## Exercise directions
Would you reproduce the whole listing below without altering a single word?

## Excerpted records
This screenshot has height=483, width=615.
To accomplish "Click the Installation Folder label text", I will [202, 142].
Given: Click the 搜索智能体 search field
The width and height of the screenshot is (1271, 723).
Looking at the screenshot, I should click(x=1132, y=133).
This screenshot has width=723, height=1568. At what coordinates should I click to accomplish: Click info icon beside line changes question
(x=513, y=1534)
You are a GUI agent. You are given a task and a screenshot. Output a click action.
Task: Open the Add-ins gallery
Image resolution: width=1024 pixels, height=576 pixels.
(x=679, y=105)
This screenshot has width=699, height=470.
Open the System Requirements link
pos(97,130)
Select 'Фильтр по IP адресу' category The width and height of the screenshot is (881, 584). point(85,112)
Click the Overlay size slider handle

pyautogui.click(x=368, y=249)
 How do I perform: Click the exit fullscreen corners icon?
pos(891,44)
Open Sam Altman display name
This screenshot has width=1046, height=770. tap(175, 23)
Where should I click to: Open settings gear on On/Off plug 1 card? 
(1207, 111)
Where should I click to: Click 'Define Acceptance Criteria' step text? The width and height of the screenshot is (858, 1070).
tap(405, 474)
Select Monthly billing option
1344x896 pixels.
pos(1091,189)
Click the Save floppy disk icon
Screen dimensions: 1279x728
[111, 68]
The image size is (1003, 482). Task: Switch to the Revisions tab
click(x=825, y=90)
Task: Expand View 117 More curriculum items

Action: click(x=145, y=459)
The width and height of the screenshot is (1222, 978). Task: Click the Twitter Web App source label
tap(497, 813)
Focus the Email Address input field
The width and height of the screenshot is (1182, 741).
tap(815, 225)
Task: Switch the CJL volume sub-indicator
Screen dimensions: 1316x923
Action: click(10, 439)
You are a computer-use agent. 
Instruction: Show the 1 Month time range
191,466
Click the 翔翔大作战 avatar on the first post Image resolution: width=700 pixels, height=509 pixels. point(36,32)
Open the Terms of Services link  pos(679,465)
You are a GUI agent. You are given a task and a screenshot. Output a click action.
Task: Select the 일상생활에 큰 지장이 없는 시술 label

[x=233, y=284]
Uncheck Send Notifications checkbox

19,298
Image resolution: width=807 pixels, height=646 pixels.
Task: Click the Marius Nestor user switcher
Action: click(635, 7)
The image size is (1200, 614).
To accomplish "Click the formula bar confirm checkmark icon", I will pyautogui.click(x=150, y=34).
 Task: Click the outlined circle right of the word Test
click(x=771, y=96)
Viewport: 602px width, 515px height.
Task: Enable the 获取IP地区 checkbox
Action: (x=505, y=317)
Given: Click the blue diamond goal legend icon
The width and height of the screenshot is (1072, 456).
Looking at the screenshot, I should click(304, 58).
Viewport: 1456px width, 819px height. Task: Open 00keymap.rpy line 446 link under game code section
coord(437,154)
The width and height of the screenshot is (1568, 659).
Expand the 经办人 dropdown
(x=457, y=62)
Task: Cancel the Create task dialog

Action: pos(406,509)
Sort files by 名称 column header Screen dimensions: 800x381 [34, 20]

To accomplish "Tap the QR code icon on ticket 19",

## Result of this task
This screenshot has height=483, width=615.
To accomplish "Click the Installation Folder label text", I will [202, 142].
Given: Click the 搜索智能体 search field
The width and height of the screenshot is (1271, 723).
Looking at the screenshot, I should click(x=1132, y=133).
This screenshot has width=723, height=1568. At what coordinates should I click to accomplish: Click info icon beside line changes question
(x=513, y=1534)
You are a GUI agent. You are given a task and a screenshot. Output a click action.
Task: Open the Add-ins gallery
Image resolution: width=1024 pixels, height=576 pixels.
(x=679, y=105)
This screenshot has width=699, height=470.
Open the System Requirements link
pos(97,130)
Select 'Фильтр по IP адресу' category The width and height of the screenshot is (881, 584). point(85,112)
Click the Overlay size slider handle

pyautogui.click(x=368, y=249)
 How do I perform: Click the exit fullscreen corners icon?
pos(891,44)
Open Sam Altman display name
This screenshot has width=1046, height=770. tap(175, 23)
Where should I click to: Open settings gear on On/Off plug 1 card? 
(1207, 111)
Where should I click to: Click 'Define Acceptance Criteria' step text? The width and height of the screenshot is (858, 1070).
tap(405, 474)
Select Monthly billing option
1344x896 pixels.
pos(1091,189)
Click the Save floppy disk icon
Screen dimensions: 1279x728
[111, 68]
The image size is (1003, 482). Task: Switch to the Revisions tab
click(x=825, y=90)
Task: Expand View 117 More curriculum items

Action: click(x=145, y=459)
The width and height of the screenshot is (1222, 978). Task: Click the Twitter Web App source label
tap(497, 813)
Focus the Email Address input field
The width and height of the screenshot is (1182, 741).
tap(815, 225)
Task: Switch the CJL volume sub-indicator
Screen dimensions: 1316x923
Action: click(10, 439)
You are a computer-use agent. 
Instruction: Show the 1 Month time range
191,466
Click the 翔翔大作战 avatar on the first post Image resolution: width=700 pixels, height=509 pixels. point(36,32)
Open the Terms of Services link  pos(679,465)
You are a GUI agent. You are given a task and a screenshot. Output a click action.
Task: Select the 일상생활에 큰 지장이 없는 시술 label

[x=233, y=284]
Uncheck Send Notifications checkbox

19,298
Image resolution: width=807 pixels, height=646 pixels.
Task: Click the Marius Nestor user switcher
Action: click(635, 7)
The image size is (1200, 614).
To accomplish "Click the formula bar confirm checkmark icon", I will pyautogui.click(x=150, y=34).
 Task: Click the outlined circle right of the word Test
click(x=771, y=96)
Viewport: 602px width, 515px height.
Task: Enable the 获取IP地区 checkbox
Action: (x=505, y=317)
Given: Click the blue diamond goal legend icon
The width and height of the screenshot is (1072, 456).
Looking at the screenshot, I should click(304, 58).
Viewport: 1456px width, 819px height. Task: Open 00keymap.rpy line 446 link under game code section
coord(437,154)
The width and height of the screenshot is (1568, 659).
Expand the 经办人 dropdown
(x=457, y=62)
Task: Cancel the Create task dialog

Action: pos(406,509)
Sort files by 名称 column header Screen dimensions: 800x381 [34, 20]

To accomplish "Tap the QR code icon on ticket 19",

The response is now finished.